### [TEXT SECTION]

+ + + + + + +

Counties, cities, municipalities and parishes throughout the country get rid of their surplus government cheese through auctions. Police cars, fire trucks, commercial lawn mowers, dump trucks, confiscated merchandise, and most everything you can find inside a modern office are available for bidding.
The trick is to know when to bid enough.
Your success in large part depends on two things. The first is experience. Do you know what to look for when buying a Kubota Box Blade? Do you even know what one is? As someone who has been a part of thousands of auctions as both a buyer, seller, and member of the auction staff… I see tons of people buy ‘stuff’ that they simply know nothing about.
Why? Because they get caught up in the moment. They see a tractor they always wanted and decide that the seductive auction chant asking for a seductively low number is all the influence they need to make a bad decision. There is a ‘mob mentality’ that goes with nearly all large public sales that makes people consider buying things that they normally wouldn’t even consider under a regular retail setting.
Therefore, start with the knowledge that the auctioneer is paid by the county. Not you. His job is to make money for the county. So if you have excessive cash flow and want to find a quick way to donate it without recourse, a county auction is a great way to do it. Just remember that you will need to find a place to store the parade gaiters and the twenty-seven printers wrapped in cellophane.

+ + + + + + +

### [PROVIDED MATERIAL]

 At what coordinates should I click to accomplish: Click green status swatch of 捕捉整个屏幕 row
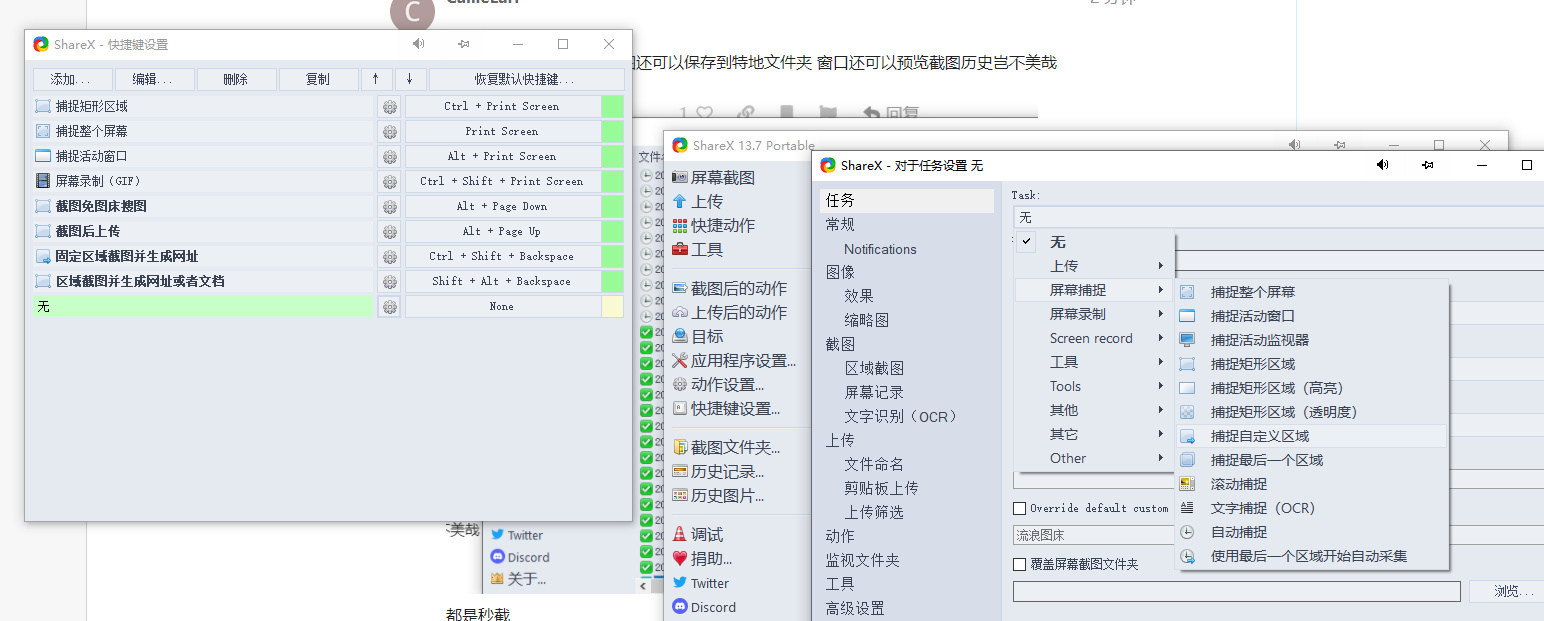pyautogui.click(x=612, y=132)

+ + + + + + +

### [REQUIRED TASK 1]
From the county auction text, extract everything from "Why? Because they" down to "wrapped in cellophane.".
### [REQUIRED TASK 2]
Answer these questions using the county auction text.
(a) Which kinds of local government bodies does it say hold these auctions?
(b) What piece of equipment does it name as something a buyer should know how to evaluate?
(c) Who pays the auctioneer?
### [REQUIRED TASK 3]
Pick up the county auction text after its final sentence and keep writing.

### [WRITTEN ANSWER 1]
Why? Because they get caught up in the moment. They see a tractor they always wanted and decide that the seductive auction chant asking for a seductively low number is all the influence they need to make a bad decision. There is a ‘mob mentality’ that goes with nearly all large public sales that makes people consider buying things that they normally wouldn’t even consider under a regular retail setting.
Therefore, start with the knowledge that the auctioneer is paid by the county. Not you. His job is to make money for the county. So if you have excessive cash flow and want to find a quick way to donate it without recourse, a county auction is a great way to do it. Just remember that you will need to find a place to store the parade gaiters and the twenty-seven printers wrapped in cellophane.

### [WRITTEN ANSWER 2]
(a) Counties, cities, municipalities and parishes.
(b) A Kubota Box Blade.
(c) The county.

### [WRITTEN ANSWER 3]
The second ingredient to your success will be something called, “asymmetric information”. You need to figure out things that other attendees simply don’t know.
Let’s say you are simply going for a specific motor vehicle. You should start by visiting the sale early during the ‘preview’ time which is the day before the sale.
Bring four things with you. A ‘heavy duty’ battery jump box, an OBDII scanner, starter fluid, and someone who can assist you with the constant testing of the vehicles. You need someone that will help you inspect the vehicles and pass the time. Preferably someone who has a healthy level of experience working on and inspecting vehicles.
Some folks will inventory each vehicle’s major defect before the sale (bad engine, trans, parts removed, salvage, biohazard). But the overwhelming majority just let the tires go flat, the batteries go dead and the history to remain a mystery. Start unraveling the mystery by putting that jump box onto the battery. Try to start it up and see what happens.
If it turns over… great! Rev it a few times to see if there is any lower engine noise or obvious issues. You may find that the vehicle has old gas in it. In which case it may idle a bit funny or die off. Don’t be too alarmed if this happens. But be persistent with trying to get it in a normal idle mode.
If it idles fine and the check engine light remains off, then do the usual things you would do when testing out a vehicle. Put it into gear. Hold the break while accelerating (emergency break helps if you’re new too this). Test out the steering gear by shuffling the wheel to either side while testing for noise, Check for obvious leaks in the engine, chocolate milk on the radiator cap (blown head gasket), check out the a/c and heat, tire tread, interior leaks, oil, coolant, and tranny fluids …you need to spend a lot of time with these vehicles to see if they’re going to be worth your money.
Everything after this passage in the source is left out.